Taneja também informou aos analistas que a Tesla está estruturando linhas de crédito que podem chegar a US$ 30 bilhões, recursos destinados a robotáxis, robôs Optimus, uma fábrica de semicondutores, produção solar e infraestrutura de computação para IA.
Analistas avaliam a aposta robótica da Tesla
A margem bruta cedeu para 16,8%, abaixo do consenso de 19,5%, à medida que versões mais baratas dos Model 3 e Model Y substituíram os aposentados e mais caros Model S e Model X. Gene Munster, da Deepwater Investment, atribuiu o desempenho à superação do “inverno dos veículos elétricos” iniciado em março de 2024, somada aos altos preços da gasolina e à dissipação de ventos políticos contrários. Edison Yu, do Deutsche Bank, destacou que a demanda internacional sustentou o trimestre, com a Europa à frente e a China oferecendo suporte adicional.
O volume em si nunca esteve em questão. A Tesla entregou 480.126 veículos, instalou 13,5 gigawatts‑hora em sistemas de armazenamento de energia, ampliou em 56% o número de assinaturas de direção totalmente autônoma, para 1,48 milhão, e afirmou que a produção do robô humanoide Optimus continua programada para começar ainda este ano em sua fábrica de Fremont, na Califórnia.
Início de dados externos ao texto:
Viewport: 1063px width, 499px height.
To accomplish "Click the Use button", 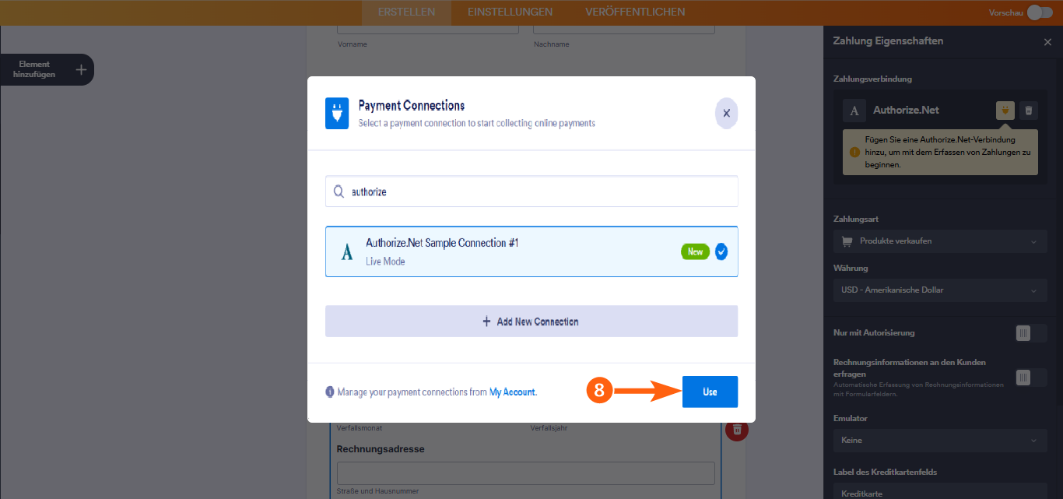I will click(x=710, y=392).
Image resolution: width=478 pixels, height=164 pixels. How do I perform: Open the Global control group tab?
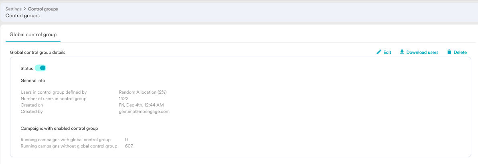click(33, 35)
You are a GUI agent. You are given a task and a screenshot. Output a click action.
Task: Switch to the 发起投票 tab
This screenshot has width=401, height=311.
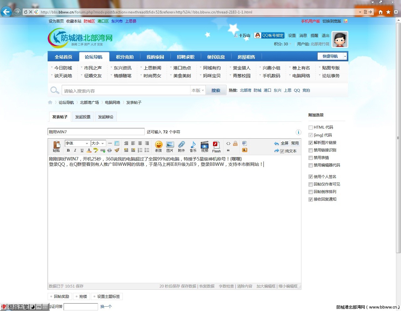(83, 117)
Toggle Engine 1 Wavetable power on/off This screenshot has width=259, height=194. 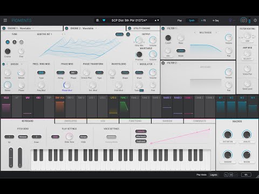click(x=4, y=28)
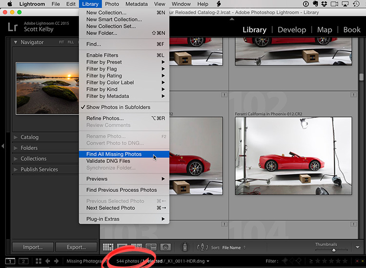Open People view face icon
This screenshot has width=366, height=268.
tap(165, 247)
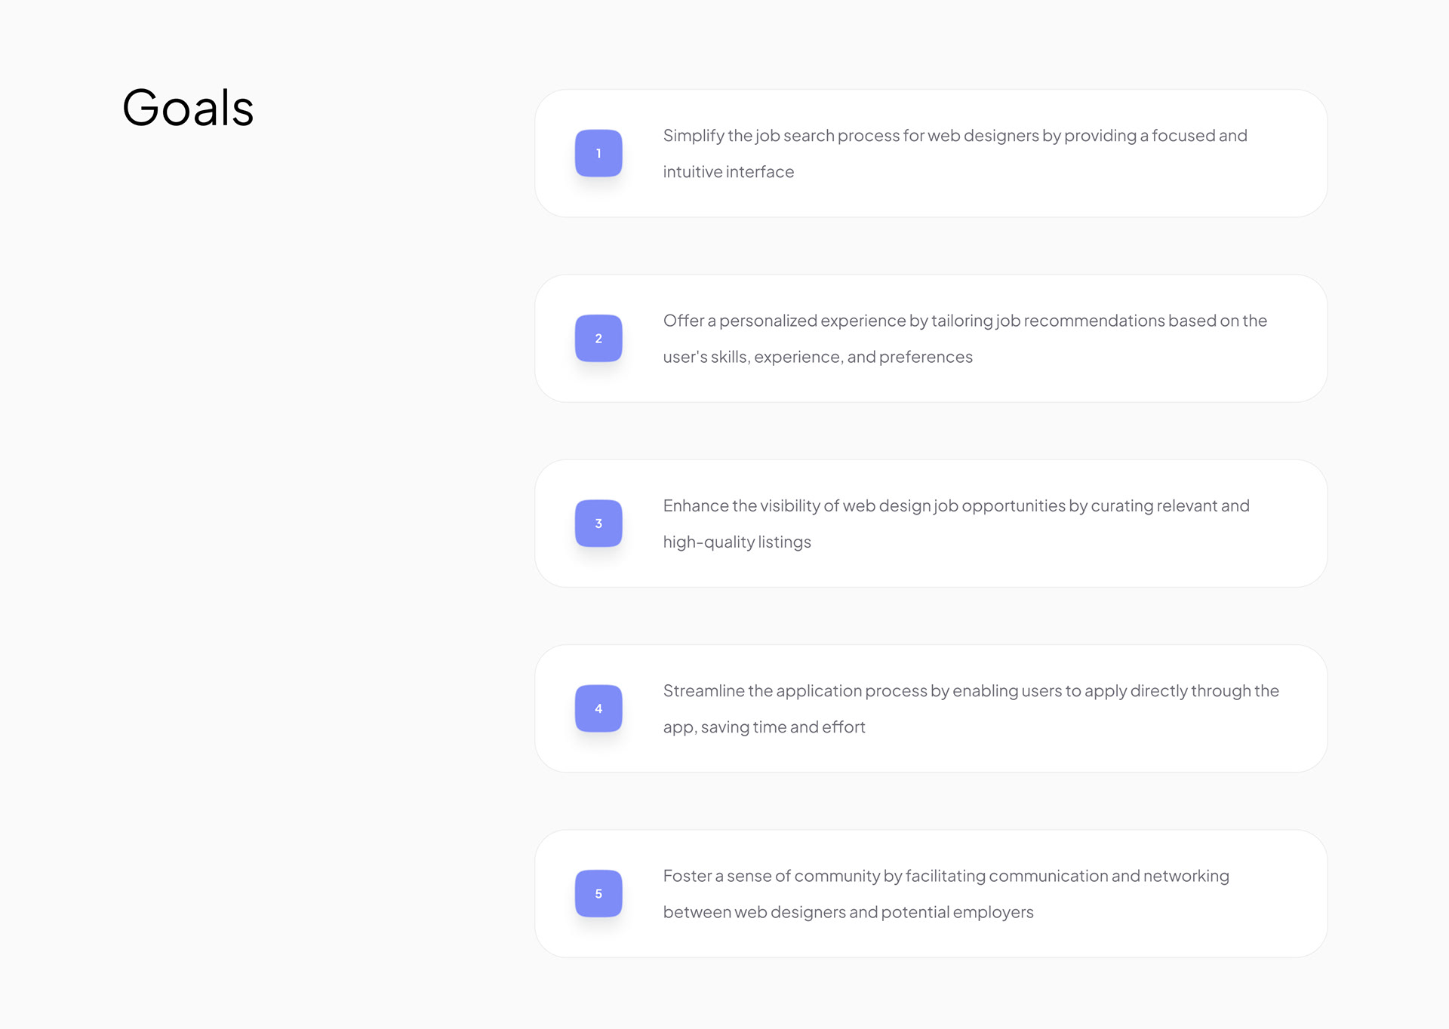Select the line starting 'Offer a personalized experience'
This screenshot has height=1029, width=1449.
964,321
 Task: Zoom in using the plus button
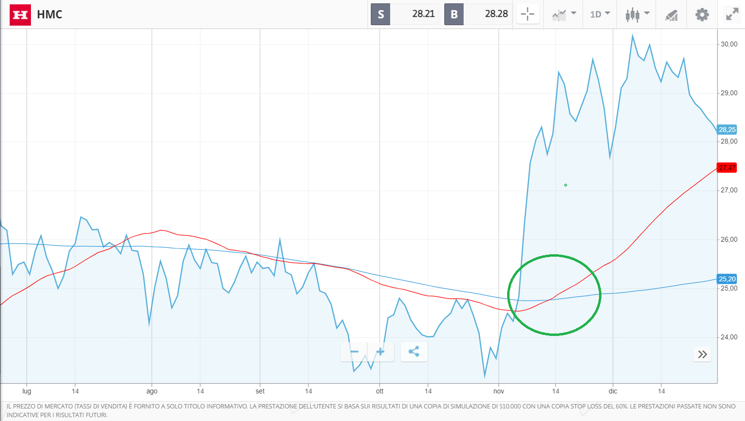click(x=380, y=352)
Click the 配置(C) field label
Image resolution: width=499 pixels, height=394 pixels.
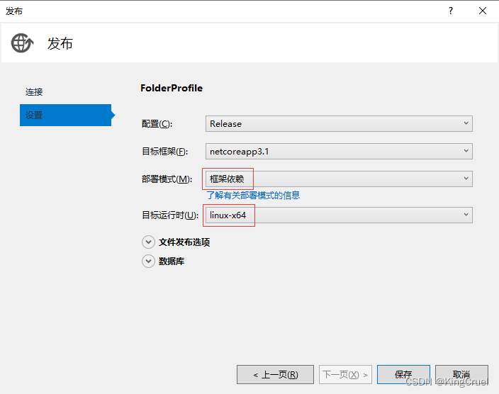[x=157, y=124]
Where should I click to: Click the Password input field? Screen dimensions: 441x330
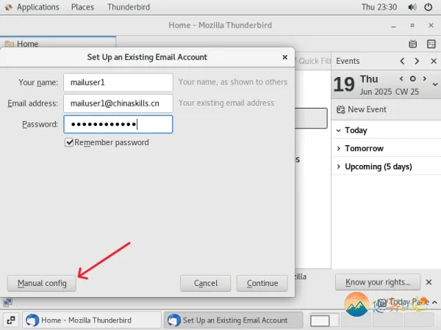pyautogui.click(x=118, y=124)
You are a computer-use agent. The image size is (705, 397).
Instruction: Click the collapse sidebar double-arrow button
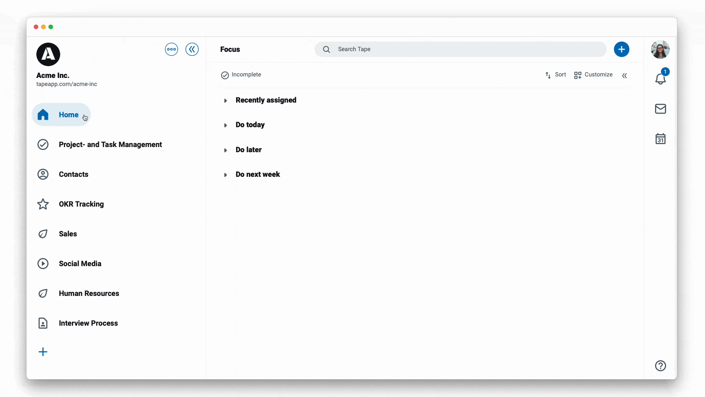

O maná dos créditos regulatórios da Tesla vem encolhendo há dois anos. As vendas desses créditos atingiram o pico de US$ 2,76 bilhões em 2024, recuaram 28% no ano seguinte, e Washington encerrou o incentivo federal de US$ 7.500 para veículos elétricos no fim de setembro de 2025. Parlamentares também eliminaram as penalidades de economia de combustível que davam às montadoras rivais motivo para comprar esses créditos.